Today we have the workshops with the guest presenters.  I am eager to experience God at work today with them.  Last night I started to have feelings of disappointment about the message I was hearing.  It didn’t contain the depth of restoration I was wanting to be brought into the open.  This morning God quickly reminded me that the messages of last night and today are His messages given to these presenters.  I need to listen for God’s message through them, not the message I as man is expecting to hear.  That really set me straight!  I don’t want to set the expectations for today, I want the expectations for today to be God given and God presented.  So, today I go into the conference with open eyes, open ears and an open mind to receive all that God has in store.  To God be All Glory!

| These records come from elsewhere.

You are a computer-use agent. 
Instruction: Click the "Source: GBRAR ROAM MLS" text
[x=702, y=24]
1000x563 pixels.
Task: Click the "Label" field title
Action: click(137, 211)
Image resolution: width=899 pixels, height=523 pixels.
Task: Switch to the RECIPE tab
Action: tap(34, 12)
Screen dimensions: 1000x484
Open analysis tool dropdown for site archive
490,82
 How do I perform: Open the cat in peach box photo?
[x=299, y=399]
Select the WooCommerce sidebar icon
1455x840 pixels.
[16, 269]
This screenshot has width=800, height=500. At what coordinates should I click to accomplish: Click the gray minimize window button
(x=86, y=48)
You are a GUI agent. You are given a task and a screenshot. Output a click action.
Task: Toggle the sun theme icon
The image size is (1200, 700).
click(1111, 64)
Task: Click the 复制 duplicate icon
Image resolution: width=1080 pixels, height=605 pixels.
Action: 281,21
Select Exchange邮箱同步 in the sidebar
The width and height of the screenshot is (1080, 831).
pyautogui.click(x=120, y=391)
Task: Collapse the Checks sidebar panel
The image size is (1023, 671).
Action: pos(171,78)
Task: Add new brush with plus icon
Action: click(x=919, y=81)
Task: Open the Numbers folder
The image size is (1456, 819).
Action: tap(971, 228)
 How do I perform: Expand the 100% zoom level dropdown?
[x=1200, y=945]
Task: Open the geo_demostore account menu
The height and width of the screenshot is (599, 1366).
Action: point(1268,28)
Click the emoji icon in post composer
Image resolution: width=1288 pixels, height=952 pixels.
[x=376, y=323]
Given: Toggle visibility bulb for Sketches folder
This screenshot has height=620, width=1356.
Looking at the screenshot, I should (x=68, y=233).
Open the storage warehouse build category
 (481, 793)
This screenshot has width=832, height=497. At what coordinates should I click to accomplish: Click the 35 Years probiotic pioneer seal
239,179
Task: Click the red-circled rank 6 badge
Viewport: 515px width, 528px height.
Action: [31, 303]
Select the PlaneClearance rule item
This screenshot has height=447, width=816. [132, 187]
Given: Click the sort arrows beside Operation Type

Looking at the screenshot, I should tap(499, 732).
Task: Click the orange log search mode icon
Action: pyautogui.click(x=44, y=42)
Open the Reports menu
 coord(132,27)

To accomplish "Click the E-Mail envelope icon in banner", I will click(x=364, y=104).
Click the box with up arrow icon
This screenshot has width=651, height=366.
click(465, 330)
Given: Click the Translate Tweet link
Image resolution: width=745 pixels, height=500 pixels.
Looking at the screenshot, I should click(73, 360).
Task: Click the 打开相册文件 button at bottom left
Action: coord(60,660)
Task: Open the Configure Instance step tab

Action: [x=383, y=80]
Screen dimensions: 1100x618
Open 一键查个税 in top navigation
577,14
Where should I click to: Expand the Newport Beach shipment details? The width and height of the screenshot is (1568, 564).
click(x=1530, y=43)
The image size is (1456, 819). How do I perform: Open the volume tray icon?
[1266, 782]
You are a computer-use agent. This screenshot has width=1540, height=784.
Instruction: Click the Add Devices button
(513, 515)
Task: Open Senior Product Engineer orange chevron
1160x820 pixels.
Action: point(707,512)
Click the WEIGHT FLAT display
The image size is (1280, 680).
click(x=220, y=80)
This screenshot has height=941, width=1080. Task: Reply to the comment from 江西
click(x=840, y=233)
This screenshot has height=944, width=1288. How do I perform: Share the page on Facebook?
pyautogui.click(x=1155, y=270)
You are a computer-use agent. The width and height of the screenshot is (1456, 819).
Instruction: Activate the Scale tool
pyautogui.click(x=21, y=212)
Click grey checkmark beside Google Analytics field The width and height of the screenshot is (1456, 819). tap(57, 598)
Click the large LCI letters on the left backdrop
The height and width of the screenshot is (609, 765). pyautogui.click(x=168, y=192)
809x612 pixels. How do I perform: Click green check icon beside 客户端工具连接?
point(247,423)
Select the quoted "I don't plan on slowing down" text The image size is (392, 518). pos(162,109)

The Journey Continues: Oct. 13, 2017

How amazing our God is when we only open our eyes to see Him, open our ears to hear Him and open ourselves to obey Him.  Last night our quartet with a larger group sang for a church in Boise.  It was a good event and it seemed God blessed them and He was blessed.  At the end of the evening a lady came up to me and shared with me about her increased intimacy with God.  Last June our quartet sang for this same group.  I was asked to share my story with them along with my book.  As I was talking about my journey with God I said I had been impressed to begin journaling to God.  In so doing God has been showing me what a loving, caring, devoted Father He truly is.  So, this lady last night began to share how she’d begun to journal to God and listen to Him respond to her.  She was finding this same truth about God as her Father just as I have been finding. She had done this because of my sharing with them.  I was so touched to know God is using our story for His Glory.  He is so intimate when we open ourselves up to complete the work He gives us.

Tonight begins our weekend focused on Help for Hurting People.  Satan is doing his best to destroy.  I know this just from my own tormenting times this week connecting to it.  I just finished talking about this with my brother-in-law.  It was good to take the anxiety of these attacks and talk them out.  I can easily see the Light of Heaven shining down.  I don’t want to put myself in the front of this.  I truly want to be an obedient servant of God completing what He wants done from me.  The team that God has brought to the weekend is complete.  I know God is nudging folks to step out of their “protective bubble” and risk coming tonight and tomorrow.  There is love, support and help available as I’ve found to be so true once I began to step out of what I thought was my protective bubble.

God is waiting to be known for each of us as our God the Father, Jesus as Savior and Lord, and Holy Spirit indwelling us.  In all of this He gives us new live as He has made us a new creation.  This new creation is not new to Him.  For the new creation is taking us on the journey to wholeness so we can be more like Him.  To God be all Glory!